▶ [WHAT YOU WILL DO]
1 > According to the Business Premium article, what is the marginal annual uplift cost per staff member of moving from Business Standard to Business Premium?
2 > For each statement, say whether it agrees with the Business Premium article, and quote the words from the article that decide it: (a) The example business has five people. (b) Direct costs are based on three hours of emergency response labour. (c) Roughly 40% of customers still choose Microsoft 365 Business Standard.
3 > Return a passage from the Business Premium article word for word. Begin at the words "The Challenge for" and stop after "might look like.".

▶ [DOCUMENT EXCERPT]

— Begin —

The Challenge for SMB’s adopting Business Premium
Small Businesses in New Zealand are finally starting to take Cyber Security seriously; less are they seeing it as simply a cost centre and more as an enabler. But it will always be an expense, and businesses are once again facing tough headwinds. In this environment, customers are having to make tough compromises, weighing every marginal expense against its marginal benefit. These small business owners and decision makers are doing their best, but they aren’t cyber security engineers, they must make these decisions with limited, often anecdotal advice with limited time to properly research every data point. So, let’s do some back of the envelope maths based on easily available stats to see what their decision-making process might look like.
Current Envelope Maths
We’ll use a small 5-person business, with a ~60% chance of a breach annually, currently running Microsoft 365 Business Standard. Our example incident will be a single Microsoft 365 user breach from a phishing attack. One side of the equation is our marginal costs of which there are two components, direct costs to resolve the incident, mostly labour, and indirect costs such as downtime and reputational damage, much harder to measure. We’ll base our direct costs on 2 hours of emergency response labour @ $250/hr, so $500. Indirect costs we can measure as a lost day of work for 1 user between actual downtime and lost work from reputational loss, so 7 @ $150/hr, 1050. This is back of the envelope maths, so we’ll round that to $1000 for a total breach cost of $1500. Applying our 60% breach per year cost, that gives us a marginal annual cost of $900. As Cyber Security Professionals, we may look at this estimate and think it’s too low but let’s remember we are role playing a busy small business owner in this exercise.
Marginal breach cost = $900 or $180/staff annually
Now defending against these breaches. During my time as an incident responder, a properly configured Entra Conditional Access implementation will almost completely eliminate the risk of this type of breach. The most cost-effective way for a 5-person business to get this protection is Microsoft Business Premium. Let’s look at the current annual marginal cost for Business Standard to Business Premium uplift.
Microsoft 365 Business Standard is $242.40
Microsoft 365 Business Premium is $427.20
Marginal uplift cost = $184.80/staff annually
So, you can see that this is a line call for our customers, and marginally the “correct” answer is to simply accept breaches as a cost of doing business. The balance gets worse for the uplift case as you calculate probabilities over a longer period. This means the uplift conversation sits heavily on the ability of our partners to communicate the total value of Business Premium in a sales conversation. Ultimately, the business owner or decision maker is going to sit down with an envelope and do some math, and they’ll see a line call. This is reflected in the adoption numbers we see across Dicker Data’s partners, we see ~3:2 premium to standard ratio – roughly 40% of our customers still choose Microsoft 365 Business Standard.

— End —

▶ [Saved entries]
— Begin —

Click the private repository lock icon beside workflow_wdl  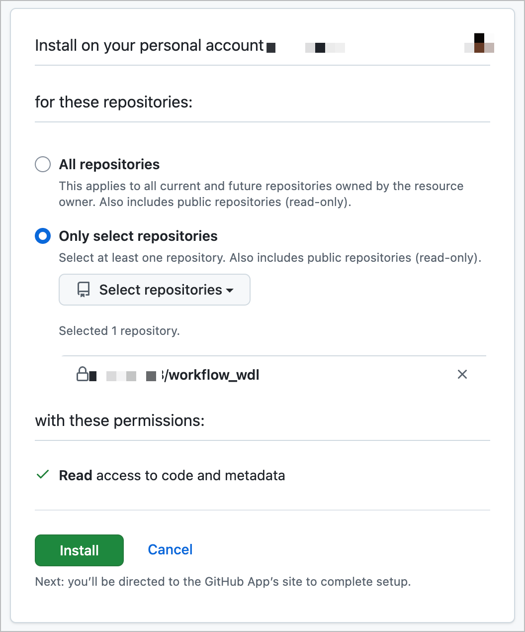(x=82, y=374)
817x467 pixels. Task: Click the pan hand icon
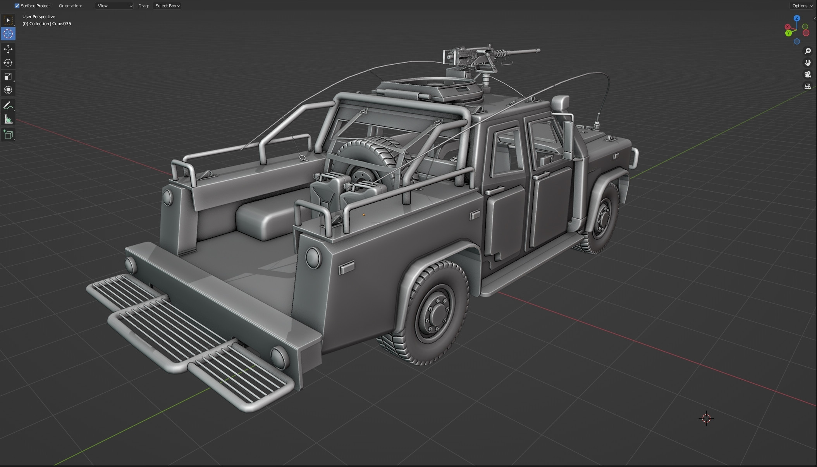808,62
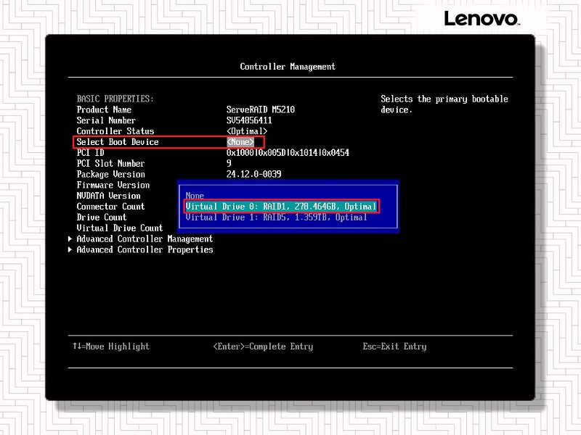The width and height of the screenshot is (581, 435).
Task: Choose Virtual Drive 1 RAID5 boot option
Action: [x=276, y=218]
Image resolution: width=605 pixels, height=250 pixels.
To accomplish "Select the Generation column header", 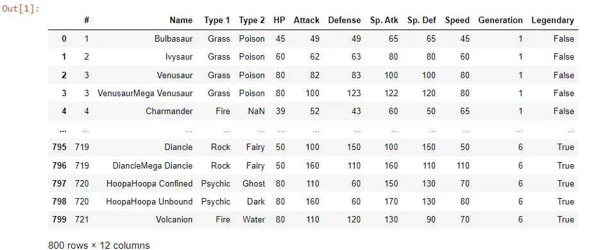I will tap(500, 21).

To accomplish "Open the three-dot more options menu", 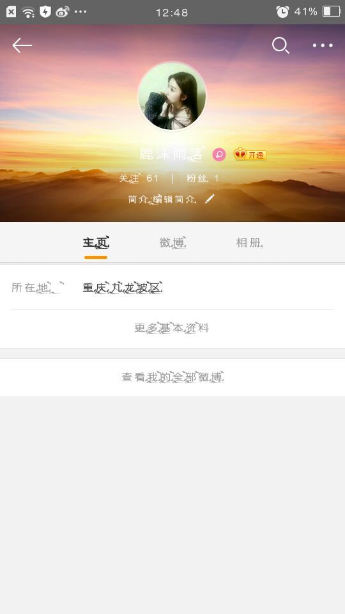I will [323, 45].
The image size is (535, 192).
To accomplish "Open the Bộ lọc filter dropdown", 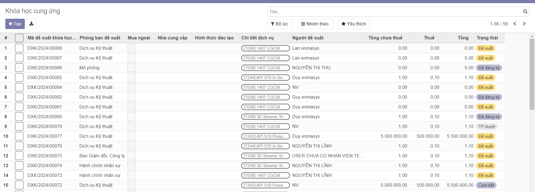I will [280, 24].
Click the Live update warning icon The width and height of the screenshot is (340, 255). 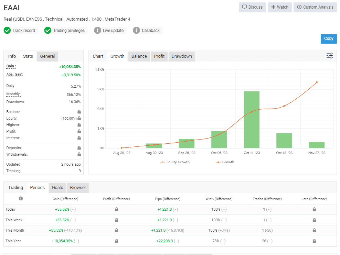click(98, 31)
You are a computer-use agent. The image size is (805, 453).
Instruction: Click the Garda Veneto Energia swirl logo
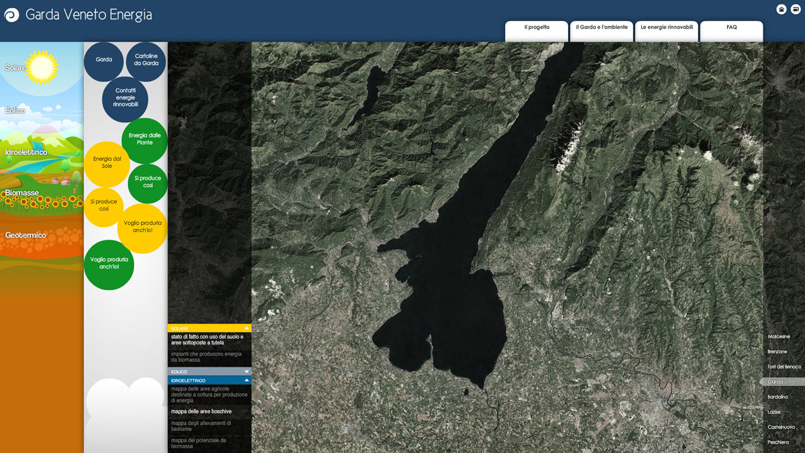[x=11, y=15]
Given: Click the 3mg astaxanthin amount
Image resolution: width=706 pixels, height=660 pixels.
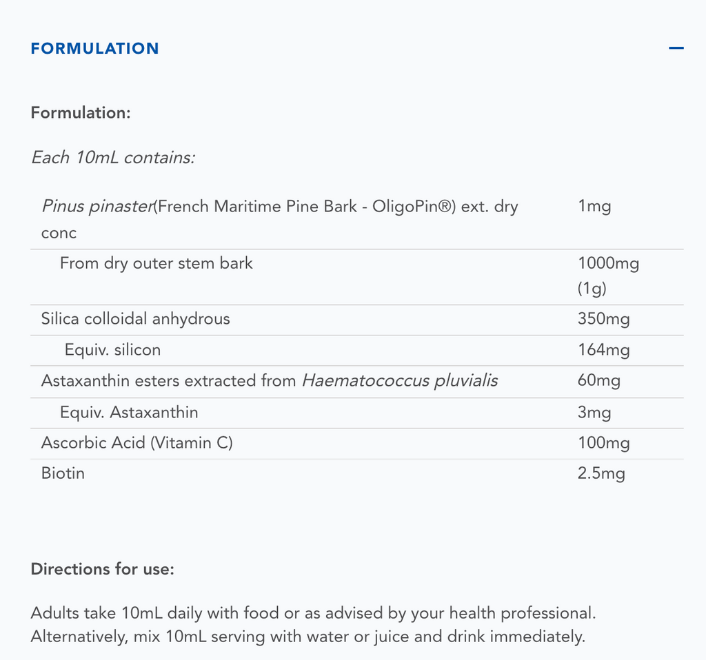Looking at the screenshot, I should [594, 413].

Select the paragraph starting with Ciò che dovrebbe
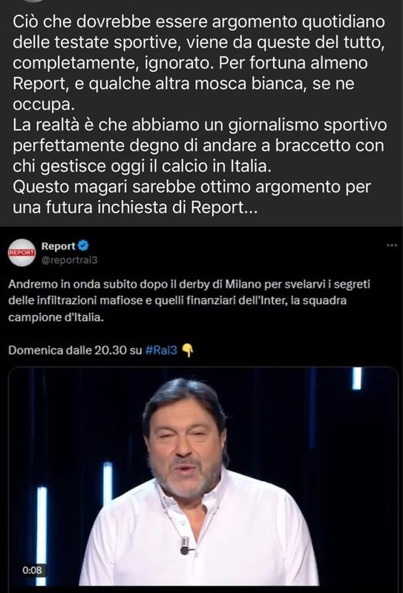(x=199, y=63)
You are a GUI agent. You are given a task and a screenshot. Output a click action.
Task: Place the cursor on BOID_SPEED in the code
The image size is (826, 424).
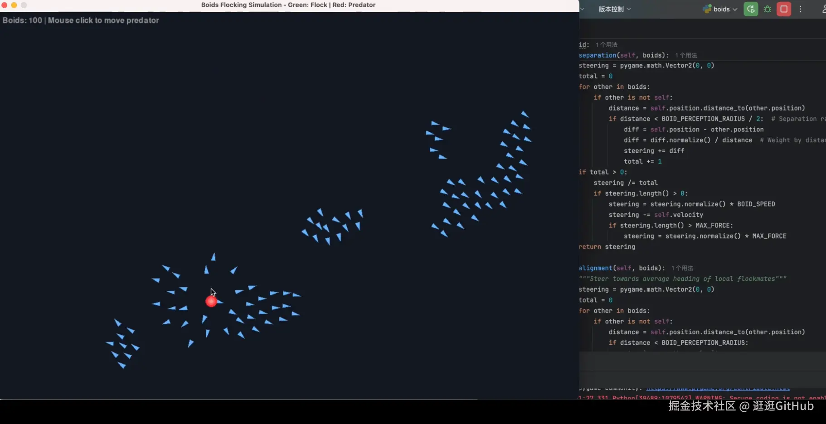pyautogui.click(x=756, y=204)
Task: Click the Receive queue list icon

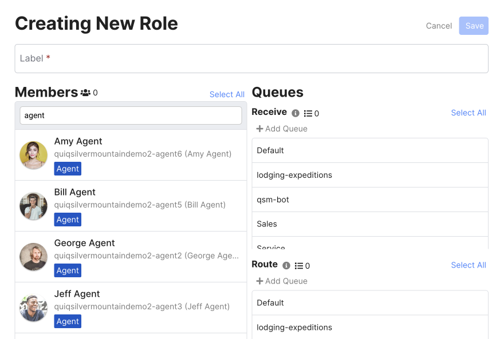Action: click(308, 113)
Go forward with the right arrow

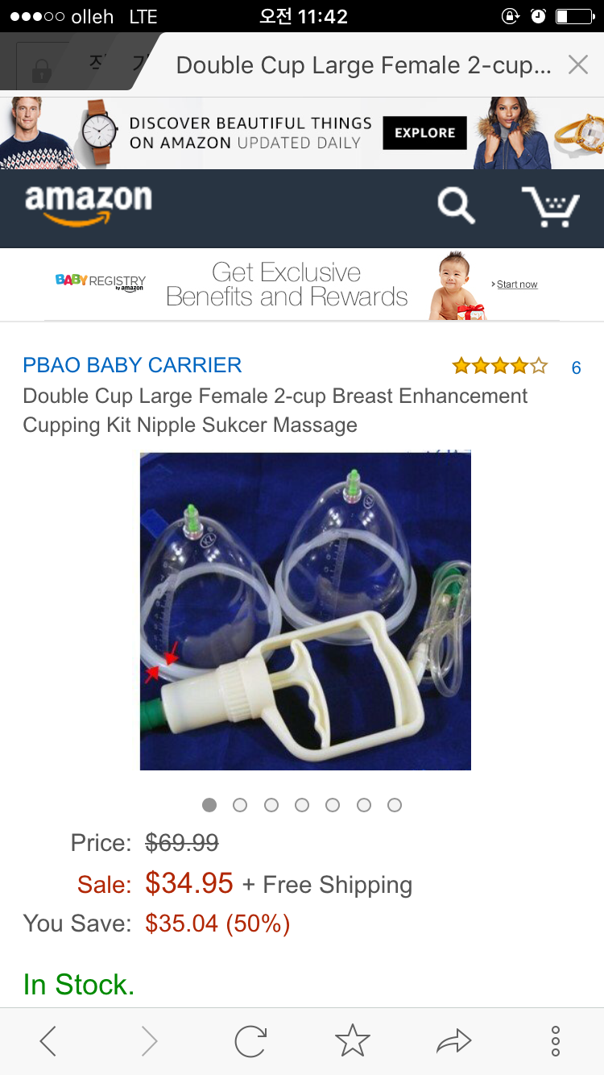click(150, 1041)
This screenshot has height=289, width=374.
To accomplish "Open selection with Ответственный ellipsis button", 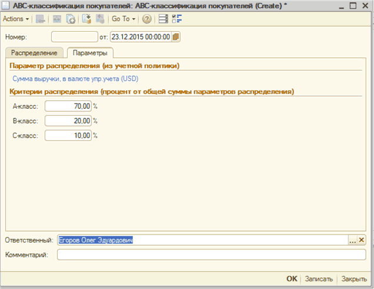I will (353, 240).

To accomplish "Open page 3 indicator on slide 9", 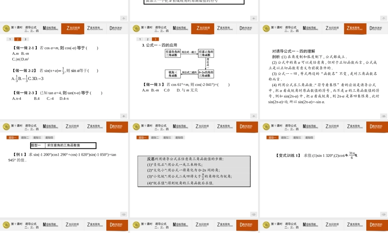I will tap(155, 39).
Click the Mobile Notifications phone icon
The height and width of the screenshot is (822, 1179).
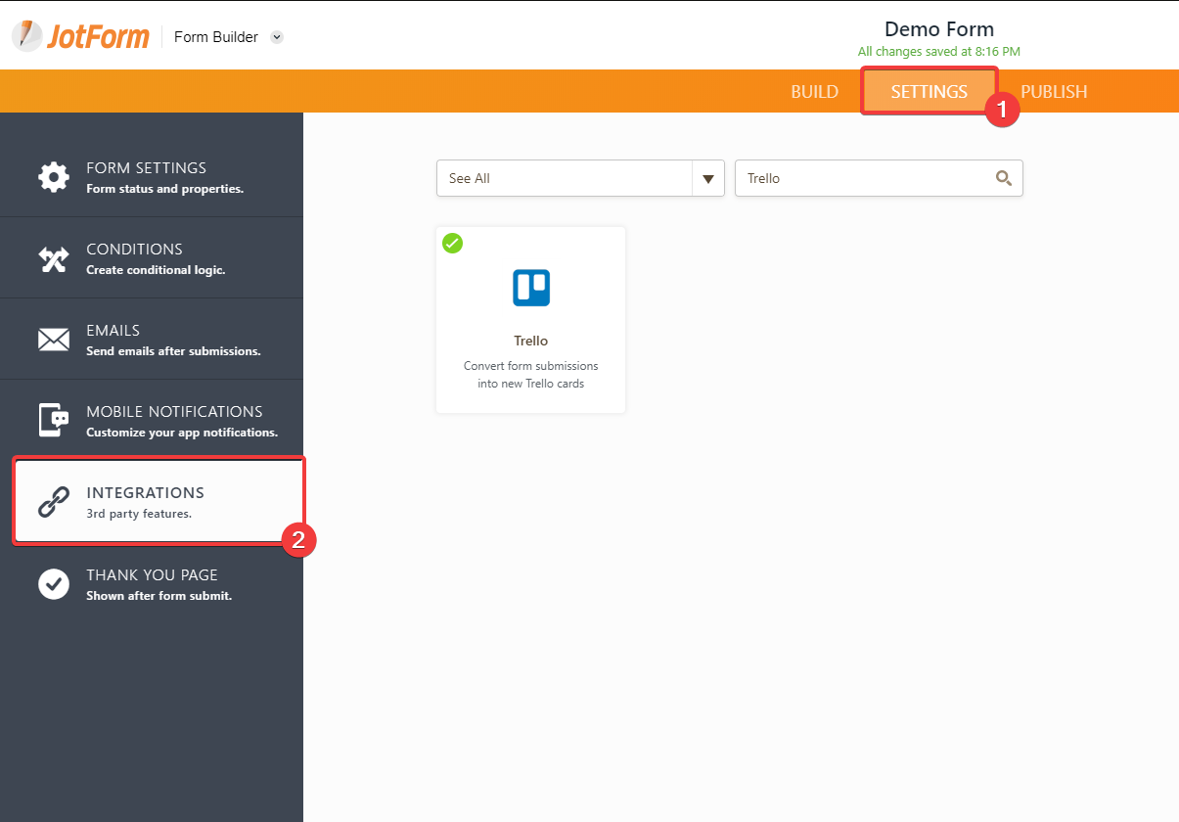(x=54, y=420)
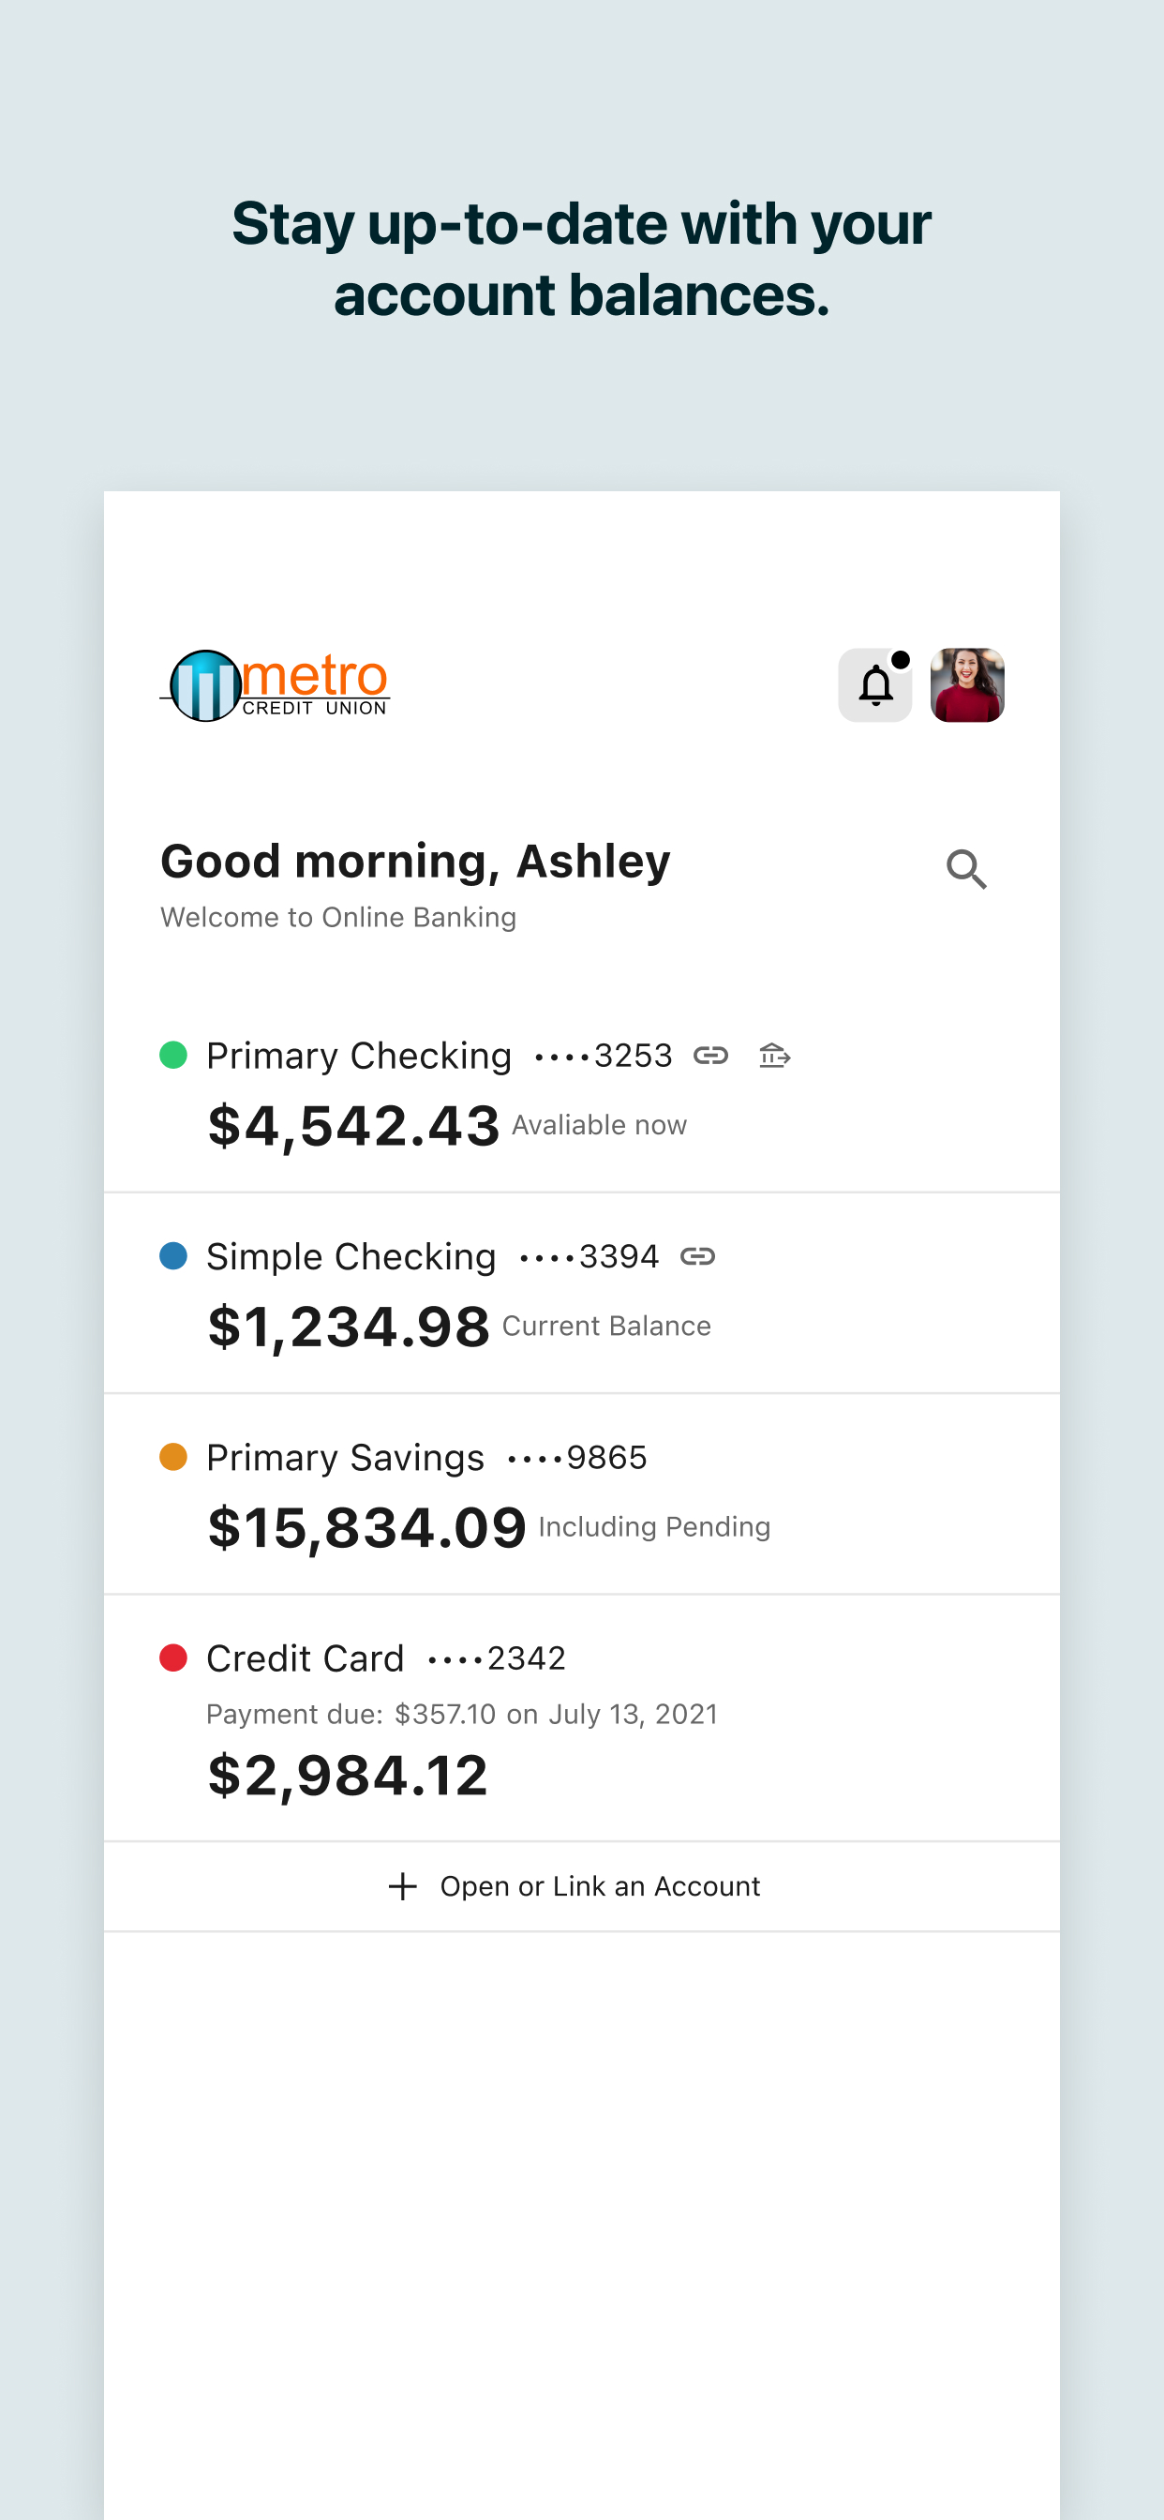This screenshot has height=2520, width=1164.
Task: Click the green dot for Primary Checking
Action: tap(173, 1056)

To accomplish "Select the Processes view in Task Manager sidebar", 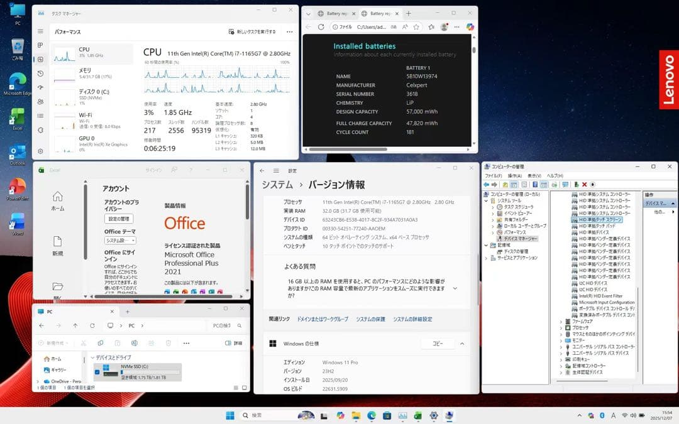I will (40, 44).
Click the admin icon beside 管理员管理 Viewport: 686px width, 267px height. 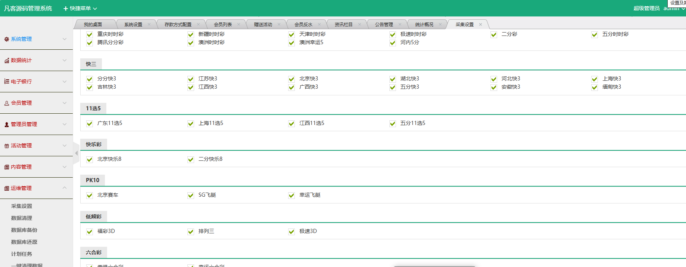pyautogui.click(x=6, y=125)
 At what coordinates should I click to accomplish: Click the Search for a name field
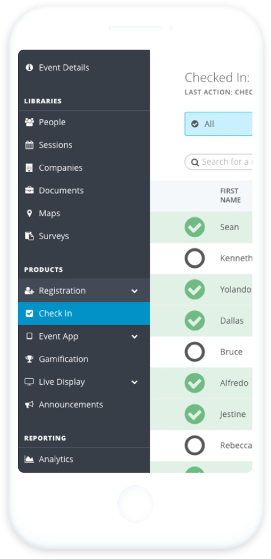[x=218, y=162]
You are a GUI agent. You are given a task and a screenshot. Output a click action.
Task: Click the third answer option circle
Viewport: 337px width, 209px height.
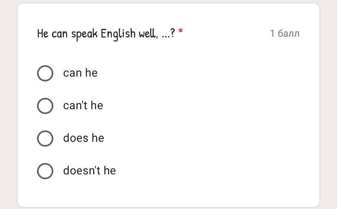pyautogui.click(x=45, y=139)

— End —

▶ [ANSWERS PER TASK]
1 > $184.80 per staff member annually.

2 >
(a) Yes: "We’ll use a small 5-person business"
(b) No: "We’ll base our direct costs on 2 hours of emergency response labour @ $250/hr"
(c) Yes: "roughly 40% of our customers still choose Microsoft 365 Business Standard"

3 >
The Challenge for SMB’s adopting Business Premium
Small Businesses in New Zealand are finally starting to take Cyber Security seriously; less are they seeing it as simply a cost centre and more as an enabler. But it will always be an expense, and businesses are once again facing tough headwinds. In this environment, customers are having to make tough compromises, weighing every marginal expense against its marginal benefit. These small business owners and decision makers are doing their best, but they aren’t cyber security engineers, they must make these decisions with limited, often anecdotal advice with limited time to properly research every data point. So, let’s do some back of the envelope maths based on easily available stats to see what their decision-making process might look like.